Née à Bruxelles en 1978, Caroline Hack est diplômée de l’INRACI en cinématographie.
Son parcours professionnel démarre dans le métier de l’image. Elle travaille comme chef opératrice sur
divers supports audiovisuels et plusieurs documentaires.
Rapidement, son goût pour la réalisation la rattrape et elle réalise un premier documentaire en 2006,
dressant le portrait de Marcel Hastir, un artiste peintre bruxellois de 97 ans dont la maison du 51, rue du
Commerce fut un haut-lieu culturel, musical et artistique à Bruxelles pendant des décennies.
A partir de 2010, elle travaille derrière la caméra pour la RTBF et réalise, cadre et monte des petits films de
commande pour des associations. La dimension sociale est inhérente à chacun de ses projets.
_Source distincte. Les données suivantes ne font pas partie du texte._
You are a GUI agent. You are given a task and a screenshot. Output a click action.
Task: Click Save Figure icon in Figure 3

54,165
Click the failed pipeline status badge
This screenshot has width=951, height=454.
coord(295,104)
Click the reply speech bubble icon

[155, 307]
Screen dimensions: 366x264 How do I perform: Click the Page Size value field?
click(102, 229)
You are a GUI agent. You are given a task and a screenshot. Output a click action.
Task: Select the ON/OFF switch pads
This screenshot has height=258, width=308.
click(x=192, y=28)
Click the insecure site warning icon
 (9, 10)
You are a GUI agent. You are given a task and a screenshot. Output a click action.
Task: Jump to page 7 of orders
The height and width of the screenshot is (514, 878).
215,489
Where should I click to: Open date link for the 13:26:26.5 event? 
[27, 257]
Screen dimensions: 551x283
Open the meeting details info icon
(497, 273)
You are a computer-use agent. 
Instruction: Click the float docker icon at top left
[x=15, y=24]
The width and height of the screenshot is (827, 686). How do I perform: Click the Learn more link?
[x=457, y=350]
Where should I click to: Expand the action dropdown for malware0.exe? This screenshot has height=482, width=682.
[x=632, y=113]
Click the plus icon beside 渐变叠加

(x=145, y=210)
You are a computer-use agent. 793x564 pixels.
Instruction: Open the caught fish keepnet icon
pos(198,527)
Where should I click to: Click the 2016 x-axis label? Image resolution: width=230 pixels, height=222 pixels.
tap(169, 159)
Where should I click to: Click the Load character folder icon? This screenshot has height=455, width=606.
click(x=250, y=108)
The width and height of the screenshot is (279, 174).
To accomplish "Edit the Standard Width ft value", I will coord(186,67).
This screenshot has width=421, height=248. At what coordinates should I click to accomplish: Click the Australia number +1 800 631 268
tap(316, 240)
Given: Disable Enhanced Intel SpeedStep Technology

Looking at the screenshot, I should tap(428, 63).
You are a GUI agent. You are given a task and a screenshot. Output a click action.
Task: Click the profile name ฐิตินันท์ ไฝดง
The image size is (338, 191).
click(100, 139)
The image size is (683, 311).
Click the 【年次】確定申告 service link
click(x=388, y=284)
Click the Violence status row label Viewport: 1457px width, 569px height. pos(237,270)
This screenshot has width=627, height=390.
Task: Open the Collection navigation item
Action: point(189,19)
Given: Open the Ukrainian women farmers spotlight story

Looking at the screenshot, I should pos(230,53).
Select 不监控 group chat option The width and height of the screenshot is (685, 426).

Pour Caroline Hack, la réalisation et la prise de vue sont indissociables, aussi tient-elle foncièrement à
cadrer ses films.
En 2018, la rencontre avec Simona Montorfano ranime son envie de réaliser un nouveau projet personnel de
documentaire. Vingt ans se sont écoulés depuis la sortie de son premier film “51, rue du Commerce”.
Avec cette nouvelle réalisation, l’enjeu est de rendre compte d’une situation familiale et sociale
particulièrement difficile et complexe. Donner à voir, donner la parole à ceux qui ne l’ont pas par le biais du
film documentaire trouvent un écho profond dans sa démarche artistique.